The appellant, Wilson Gikunju Muciimi, is the younger brother of the respondent, Githinji Muciimi. They are both the sons of Muciimi Mbote who during demarcation of land in 1958 was possessed of several parcels of land.
The basis of the appellant’s claim was that their father during his lifetime gave each son a parcel of land. The appellant was given parcel number Kabare/Nyangati/537 while the respondent was given parcel number Kabare/Nyangati/485. Later, their father sub-divided another parcel of land which he owned into two portions. This was parcel number Kabare/Nyangati/467. The sub-division yielded parcels numbers Kabare/Nyangati/882 and Kabare/Nyangati/883. He allotted parcel number Kabare/Nyangati/882 to the house of the mother of the parties to this suit and the other parcel to the household of his other wife.
The appellant averred that in 1985, he requested the respondent to sub-divide parcel number Kabare/Nyangati/882 so that he could take his portion but the respondent refused.
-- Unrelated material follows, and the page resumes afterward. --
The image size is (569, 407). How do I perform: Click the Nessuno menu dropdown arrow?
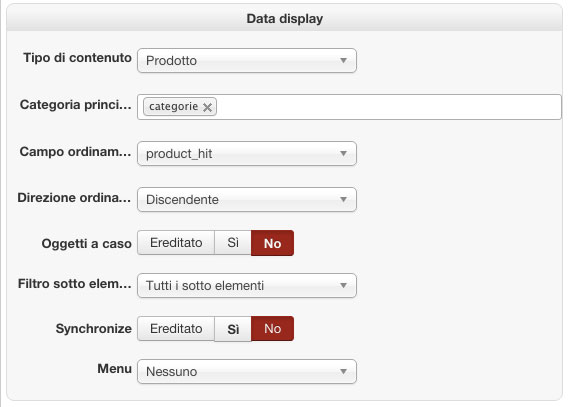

The appellant then complained to the clan elders, the chief and the local District Officer but in vain. Later, the respondent sold off a portion of Kabare/Nyangati/882 which was then given a new number as Kabare/Nyangati/1158. The remaining parcel became Kabare/Nyangati/1157, which is now the suit land.
On 7th March, 1995, the appellant commenced a suit at Kerugoya Resident Magistrate’s Court for a declaration that by reason of a trust in his favour, he was entitled to half share of land parcel number Kabare/Nyangati/1157 and to a consequential rectification of the register.
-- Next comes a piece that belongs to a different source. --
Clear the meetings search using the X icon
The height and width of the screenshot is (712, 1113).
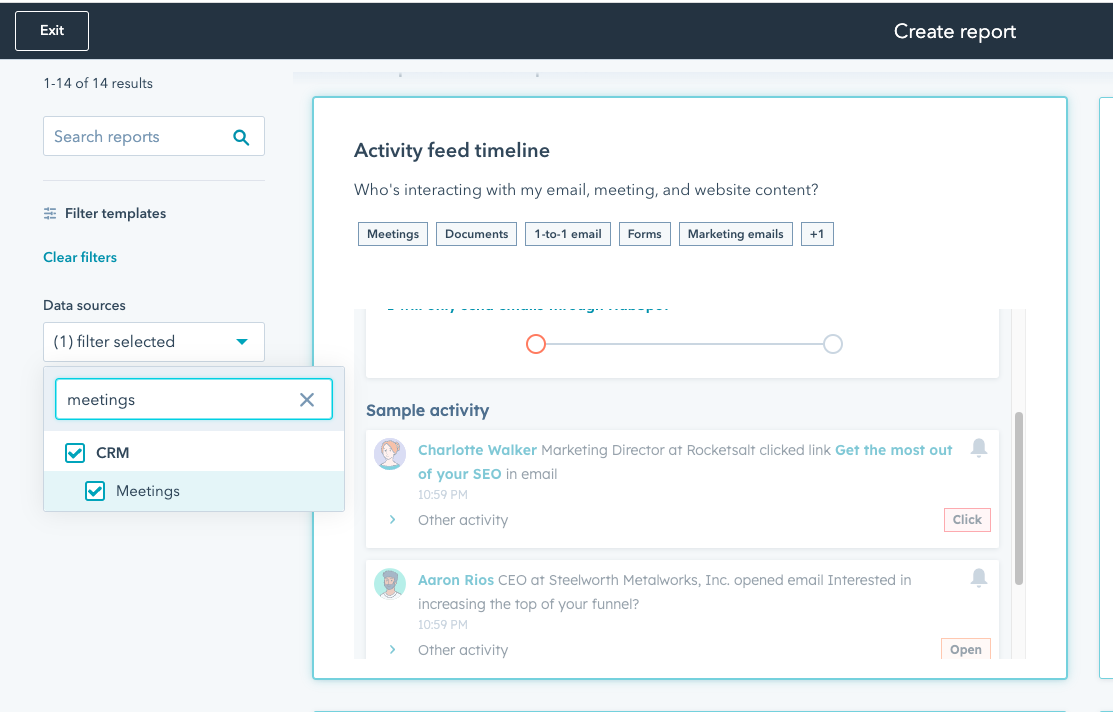307,399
It was the respondent’s case both in the Resident Magistrate’s court and in the superior court that the suit land was an inter vivos gift from his father and that the appellant was not entitled to any portion of it. He denied that he held it on trust for the appellant.
The Resident Magistrate after a somewhat lengthy trial held:
“I do find that the plaintiff merits ½ share of the land parcel No. Kabare/Nyangati/1157 which he was left by Muciimi Mbote as a trustee for the 2 houses of the deceased. I do order therefore the defendant to transfer to the plaintiff ½ share of the said land parcel with costs.
Order accordingly.”
The respondent in his appeal before Mitey J. averred that there was no ground for the Resident Magistrate to conclude that a trust had been established in favour of the appellant in respect of the suit land.
Mr. Ombongi, for the appellant, submitted before us that the appellant was a minor in 1958 and that is why their father gave the suit land to the respondent to hold it on trust for the appellant. He averred that the learned Judge was wrong not to hold so and in vacating the orders of the Resident Magistrate.
Mr. Muchira, for the respondent, contended that the appellant had not provided any evidence to establish that he was a minor when their father gave the suit land to the appellant. Moreover, Mr. Muchira submitted, the appellant did not complain of being deprived of any portion of the suit land during the life time of their father who passed away in 1984. We think that this submission has merit and we would agree with it.
In our view, there cannot be any doubt that the judgment of the learned Judge is correct. There was no evidence whatsoever that any trust was proved to have been created or to have existed in favour of the appellant.
It is significant that the suit was being filed 30 years after the suit land had been transferred to the respondent by their father. Again, the appellant was in occupation of another parcel of land which, also, had been given to him by their father. Further, the appellant did not raise the complaint before his father died in 1984.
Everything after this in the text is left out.